Using A Refractometers to Measure Starting Gravity and Final Gravity
Many inexpensive refractometers are used for determining the amount of sugar in a solution. They can do this because the refractive index changes with the amount of sugar in solution just as the density of the solution changes. These refactometers often use a scale marked in degrees Brix. Degrees Brix is the measure of sugar in a solution. 1 degree Brix means that 1% of the solution is sugar. A refractometer can be scaled in degrees Brix using a one to one mapping between degrees Brix and the refractive index. Solutions used for producing alcoholic beverages have other components that also affect the refractive index reading so in these solutions the Brix reading is not entirely percent sugar but includes other dissolved solids.
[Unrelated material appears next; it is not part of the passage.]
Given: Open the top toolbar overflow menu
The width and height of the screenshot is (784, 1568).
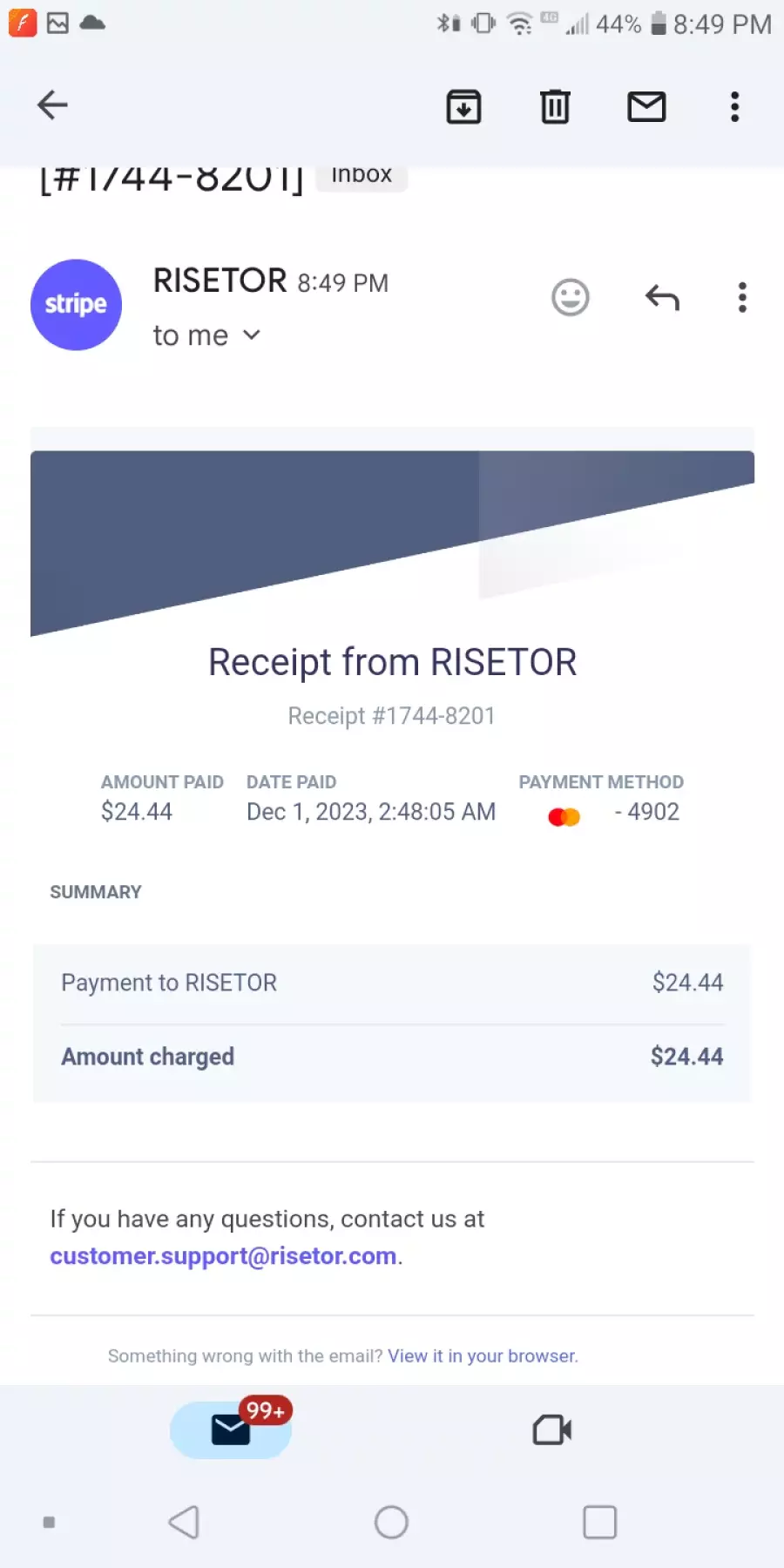Looking at the screenshot, I should (735, 106).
However, the refractive index for solutions that have both sugar and alcohol is more complex. For any given percent sugar + other dissolved solids, we get a mapping from the refractive index to percentage of alcohol. So to make sense of the refractometer reading we need to know both the specific gravity and refractive index. We can use a hydrometer to measure the specific gravity and then use the refractometer to estimate the alcohol. The chart below shows how a mapping for the refractive index to %ABV for various specific gravities can be done.
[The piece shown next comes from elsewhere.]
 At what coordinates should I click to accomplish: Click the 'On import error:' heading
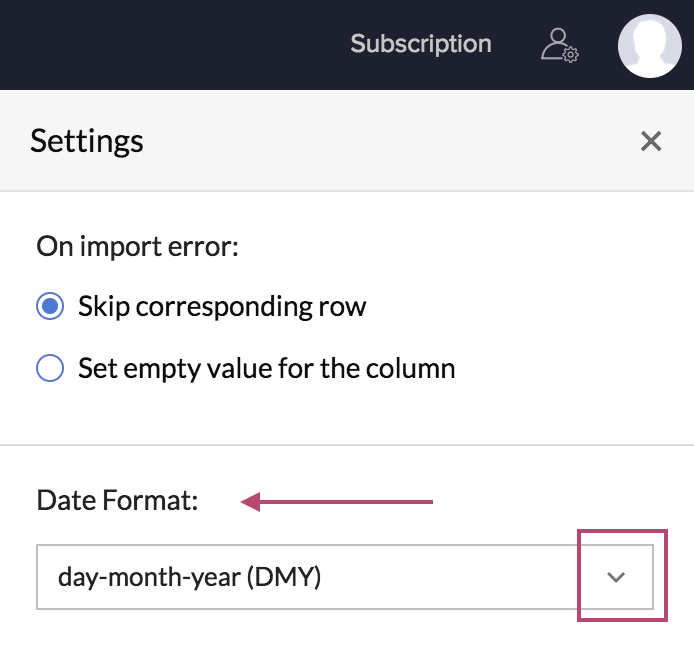pyautogui.click(x=138, y=246)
%ABV by RI (in Brix Eq) given Specific Gravity
The equation for this is given by:
%ABV = 1.646 * RI – 2.703 * (145 – 145 / SG) – 1.794
Refractometers like the one in the picture above have Automatic Temperature Correction (ATC). They are used by placing a drop of sake on the plate and closing the cover. You then look through the eye piece and read off the value where the shade changes colors.
After measuring both the specific gravity with a hydrometer and the refractive index (given in Brix equivalents) with a refractometer, plug these values into the above equation and again, voila we get the %ABV for our sample.